[Opening DATASET EXCERPTS section]

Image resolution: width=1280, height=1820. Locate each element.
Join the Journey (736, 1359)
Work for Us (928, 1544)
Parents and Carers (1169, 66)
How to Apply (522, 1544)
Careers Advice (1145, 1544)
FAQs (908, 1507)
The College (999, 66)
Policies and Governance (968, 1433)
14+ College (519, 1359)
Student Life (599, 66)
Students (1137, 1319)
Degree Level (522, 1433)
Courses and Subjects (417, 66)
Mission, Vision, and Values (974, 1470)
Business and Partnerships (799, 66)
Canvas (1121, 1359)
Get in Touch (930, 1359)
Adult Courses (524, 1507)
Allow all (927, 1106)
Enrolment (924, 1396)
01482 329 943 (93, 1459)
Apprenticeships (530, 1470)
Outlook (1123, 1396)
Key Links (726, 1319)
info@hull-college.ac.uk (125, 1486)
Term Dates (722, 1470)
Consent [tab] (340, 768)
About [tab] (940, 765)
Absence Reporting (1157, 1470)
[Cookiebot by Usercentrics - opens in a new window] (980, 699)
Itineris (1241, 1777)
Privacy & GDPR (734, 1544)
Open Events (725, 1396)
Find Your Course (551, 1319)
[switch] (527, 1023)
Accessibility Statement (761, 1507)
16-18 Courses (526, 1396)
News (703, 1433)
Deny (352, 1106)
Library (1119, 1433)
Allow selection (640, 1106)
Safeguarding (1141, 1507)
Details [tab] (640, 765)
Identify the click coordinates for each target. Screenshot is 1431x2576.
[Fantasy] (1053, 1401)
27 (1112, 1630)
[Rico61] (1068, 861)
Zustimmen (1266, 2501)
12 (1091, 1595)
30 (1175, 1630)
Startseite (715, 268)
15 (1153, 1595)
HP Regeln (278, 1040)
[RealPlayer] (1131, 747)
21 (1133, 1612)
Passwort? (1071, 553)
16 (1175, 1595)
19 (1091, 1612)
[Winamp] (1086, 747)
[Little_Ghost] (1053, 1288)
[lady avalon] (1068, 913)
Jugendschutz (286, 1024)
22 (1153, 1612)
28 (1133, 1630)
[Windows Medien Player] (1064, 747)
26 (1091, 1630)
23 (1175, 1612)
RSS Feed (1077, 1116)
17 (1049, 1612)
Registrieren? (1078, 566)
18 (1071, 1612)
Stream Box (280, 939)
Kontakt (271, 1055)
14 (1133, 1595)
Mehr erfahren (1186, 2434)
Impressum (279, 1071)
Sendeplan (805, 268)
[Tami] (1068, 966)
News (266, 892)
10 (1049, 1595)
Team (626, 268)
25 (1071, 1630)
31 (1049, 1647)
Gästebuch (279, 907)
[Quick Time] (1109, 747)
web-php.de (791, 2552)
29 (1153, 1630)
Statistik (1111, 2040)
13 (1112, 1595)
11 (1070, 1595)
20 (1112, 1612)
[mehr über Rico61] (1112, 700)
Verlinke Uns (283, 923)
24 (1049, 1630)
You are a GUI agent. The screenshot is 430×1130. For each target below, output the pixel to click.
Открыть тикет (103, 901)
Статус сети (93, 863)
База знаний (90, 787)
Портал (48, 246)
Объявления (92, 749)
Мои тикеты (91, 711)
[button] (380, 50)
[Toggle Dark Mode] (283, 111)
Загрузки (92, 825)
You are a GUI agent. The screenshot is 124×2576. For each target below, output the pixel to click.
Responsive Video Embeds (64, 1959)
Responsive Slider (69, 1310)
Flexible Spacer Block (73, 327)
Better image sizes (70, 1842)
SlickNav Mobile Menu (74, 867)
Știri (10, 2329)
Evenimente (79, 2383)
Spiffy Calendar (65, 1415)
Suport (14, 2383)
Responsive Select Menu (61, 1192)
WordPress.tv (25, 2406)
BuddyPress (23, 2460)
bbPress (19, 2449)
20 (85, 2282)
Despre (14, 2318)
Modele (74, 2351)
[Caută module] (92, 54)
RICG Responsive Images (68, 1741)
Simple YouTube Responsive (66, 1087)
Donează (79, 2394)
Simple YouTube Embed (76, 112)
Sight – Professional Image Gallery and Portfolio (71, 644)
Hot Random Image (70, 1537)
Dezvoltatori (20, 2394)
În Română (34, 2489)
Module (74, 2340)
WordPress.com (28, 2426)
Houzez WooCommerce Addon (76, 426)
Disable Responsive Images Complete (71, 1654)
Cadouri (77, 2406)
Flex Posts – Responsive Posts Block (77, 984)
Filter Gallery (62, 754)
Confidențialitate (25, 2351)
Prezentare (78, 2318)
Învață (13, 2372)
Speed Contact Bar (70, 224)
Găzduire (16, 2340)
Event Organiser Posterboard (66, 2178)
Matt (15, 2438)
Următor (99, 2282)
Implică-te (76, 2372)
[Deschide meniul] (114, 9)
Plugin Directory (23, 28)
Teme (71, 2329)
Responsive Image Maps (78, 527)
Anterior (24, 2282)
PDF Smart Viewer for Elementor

[Closing DATASET EXCERPTS section]

Only lines with the word "pixel" are wanted, so copy each one from the records.

[ANSWER TO THIS TASK]
You are a GUI agent. The screenshot is 430×1130. For each target below, output the pixel to click.
You are a GUI agent. The screenshot is 124×2576. For each target below, output the pixel to click.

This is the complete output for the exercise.